To examine the timeliness of in-hospital stroke care, researchers examined the time between ER arrival to the start of mechanical clot-removal treatment among 406 patients who participated in seven international stroke trials (Highly Effective Reperfusion evaluated in Multiple Endovascular Stroke trials—HERMES) comparing mechanical clot retrieval (endovascular thrombectomy) with or without clot-busting medication to clot-busting medication alone. The seven studies were published between 2010 and 2015 with different start and end dates.
The patients had their stroke-causing clots removed at comprehensive stroke centers as participants in one of the seven international clinical trials. All the patients in this sub-analysis had experienced a severe stroke with blockage of one of the large brain arteries, and all were treated within four hours of the time they were last known to be well. Outcomes were calculated in terms of healthy life-years lost, an indicator of quality-of-life after stroke that considers a patients’ life expectancy and the extent of their post-stroke disability.
The researchers found:
The median time between symptom onset and arrival at the ER was just over three hours at 188 minutes.
The median time between ER arrival and an artery being punctured to start the clot-removal procedure was more than an hour-and-a-half at 105 minutes.
Every one-hour delay in the hospital resulted in 11 months of healthy life lost.
Every 10-minute delay in the hospital resulted in eight weeks of healthy life lost.
“I was surprised with the degree to which delays in the hospital impacted stroke outcome even in those who arrived at the hospital early following stroke symptoms,” Almekhlafi said.
After a likely stroke patient arrives at the emergency room of a comprehensive stroke center, they should be evaluated by members of the stroke team and rushed into brain imaging to confirm the stroke diagnosis and identify the site of the blockage in the brain vessels. If eligible, clot-busting medications are administered as quickly as possible. Patients are then rushed to a special operating room for the emergency endovascular therapy.
“Delays could occur if brain scanners or angiography suites are occupied by another patient when the stroke patient arrives, or if there are delays in the notification or arrival of the endovascular team to the hospital (such as during overnight hours or weekends),” Almekhlafi said.

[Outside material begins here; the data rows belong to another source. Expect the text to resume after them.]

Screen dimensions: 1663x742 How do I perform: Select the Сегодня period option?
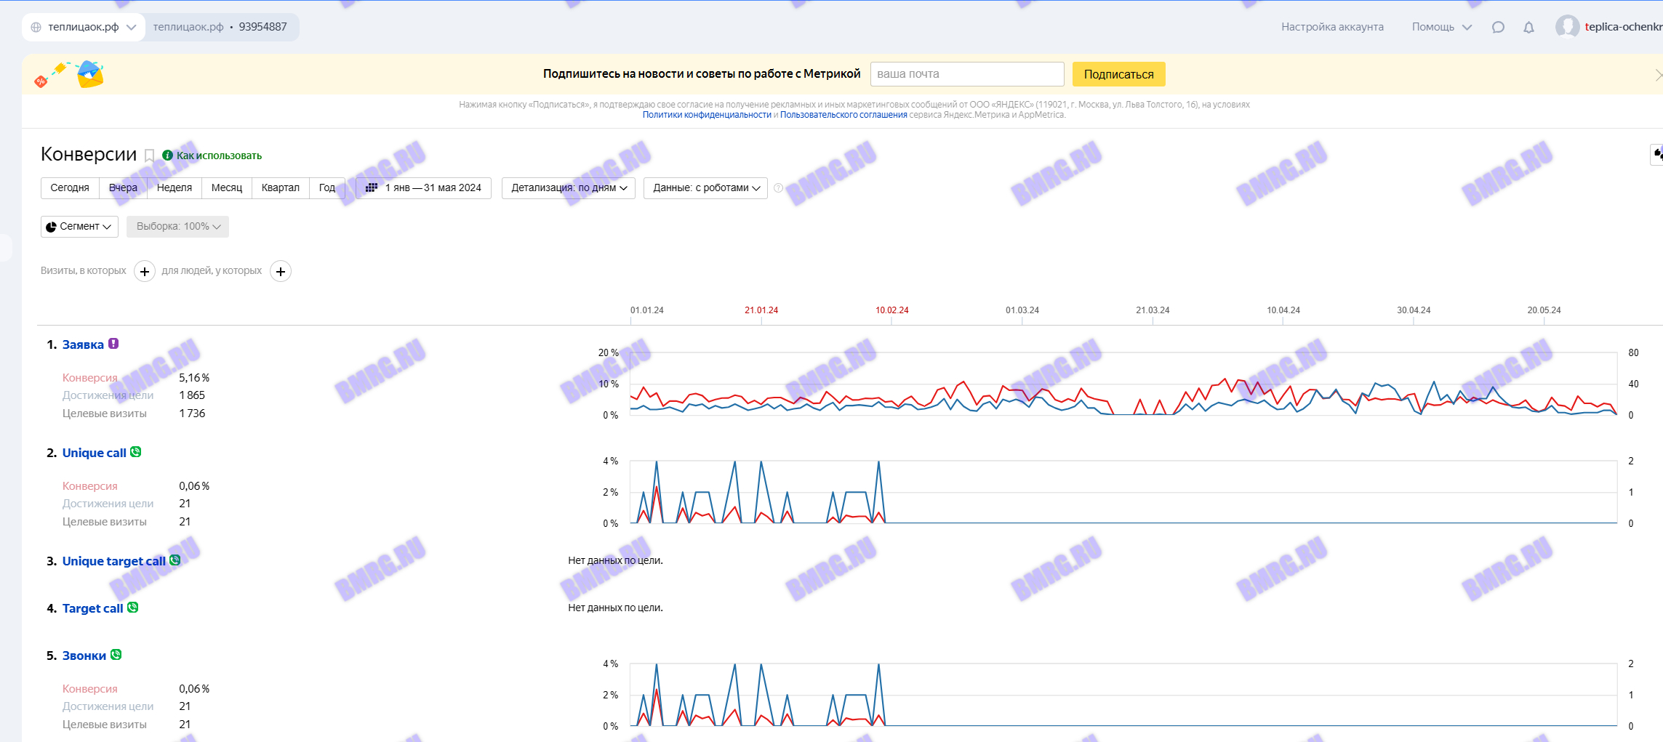[70, 187]
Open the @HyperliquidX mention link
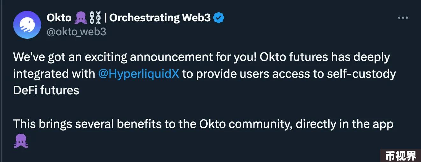The width and height of the screenshot is (421, 162). click(x=139, y=74)
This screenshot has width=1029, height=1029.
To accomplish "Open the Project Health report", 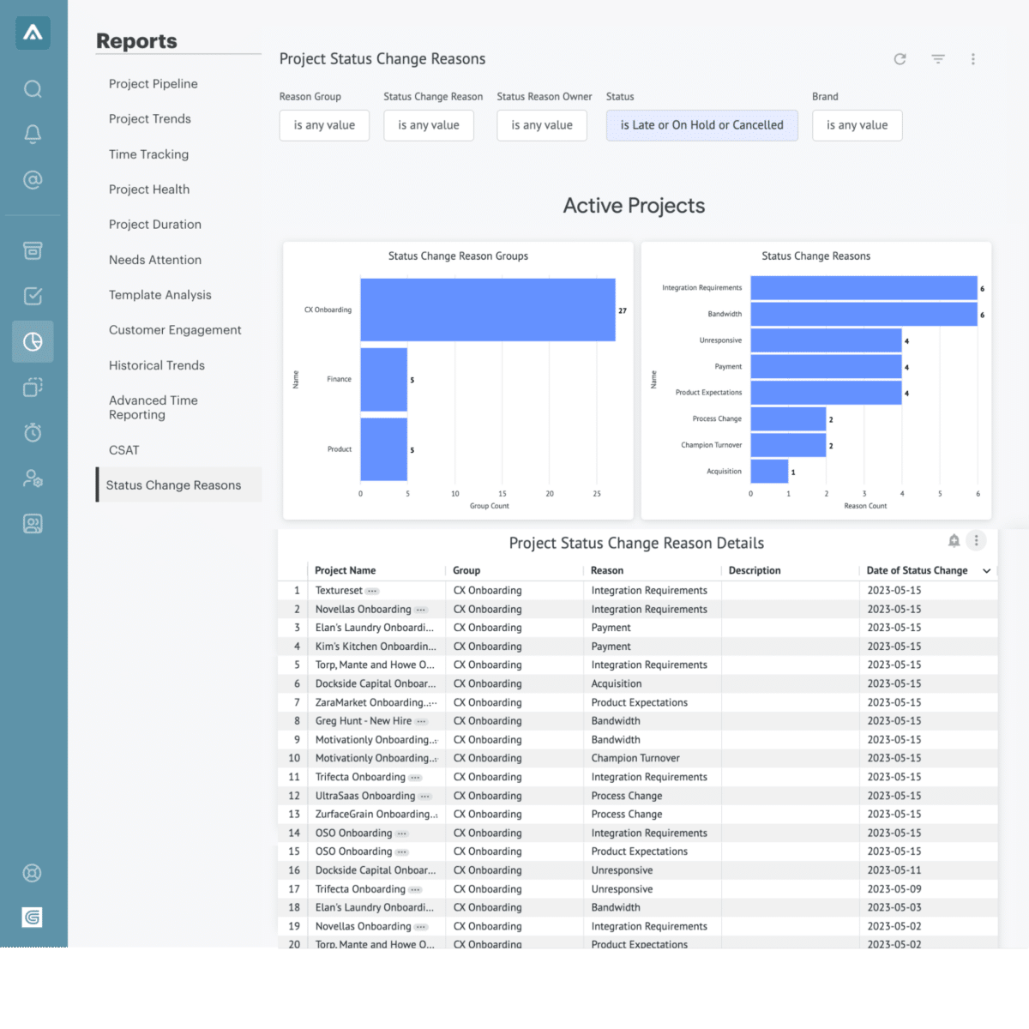I will click(x=149, y=189).
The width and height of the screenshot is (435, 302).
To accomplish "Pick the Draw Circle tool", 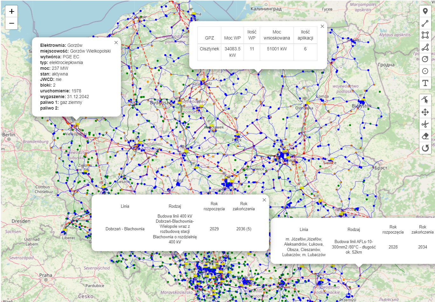I will [425, 59].
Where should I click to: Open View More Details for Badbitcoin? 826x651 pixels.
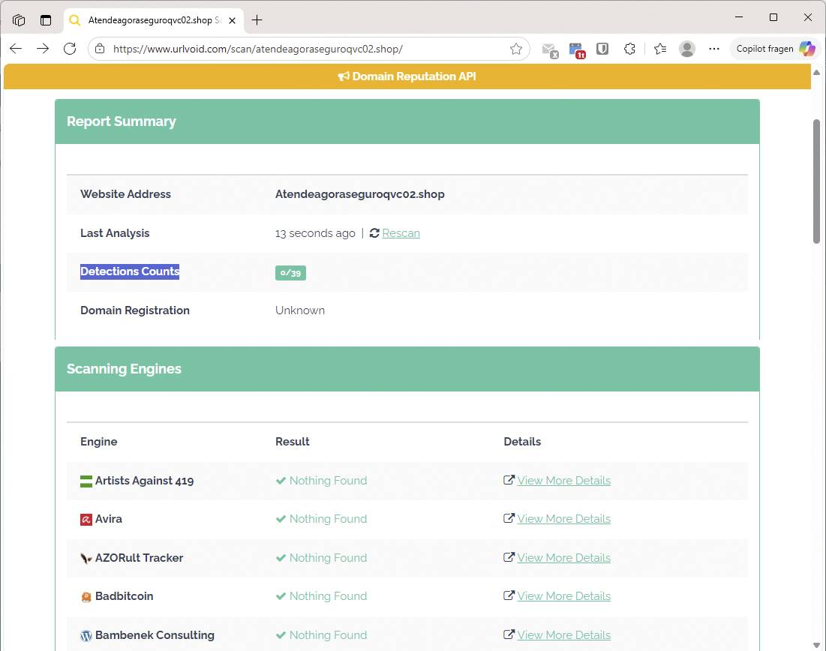563,596
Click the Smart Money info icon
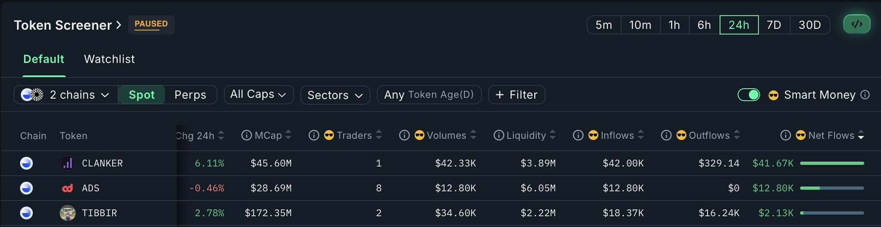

Many national and international professional organizations including the American Stroke Association have suggested benchmarks to monitor the time from emergency room arrival until blood flow is restored to the blocked brain artery in order to reduce the risk of severe disability and death.
“Our findings emphasize the importance of continuously monitoring these time metrics to ensure that the speed of care is optimized,” Almekhlafi said.
A limitation of the study is that all patients were taken directly to a comprehensive stroke center capable of delivering endovascular therapy. There may be different consequences of delays for those who are assessed in the ER at a community hospital and then transferred to another hospital or comprehensive stroke center to receive endovascular therapy.
“Fast, urgent delivery of stroke care is crucial for all stroke patients in order to reduce the risk of death and serious disability,” Almekhlafi said.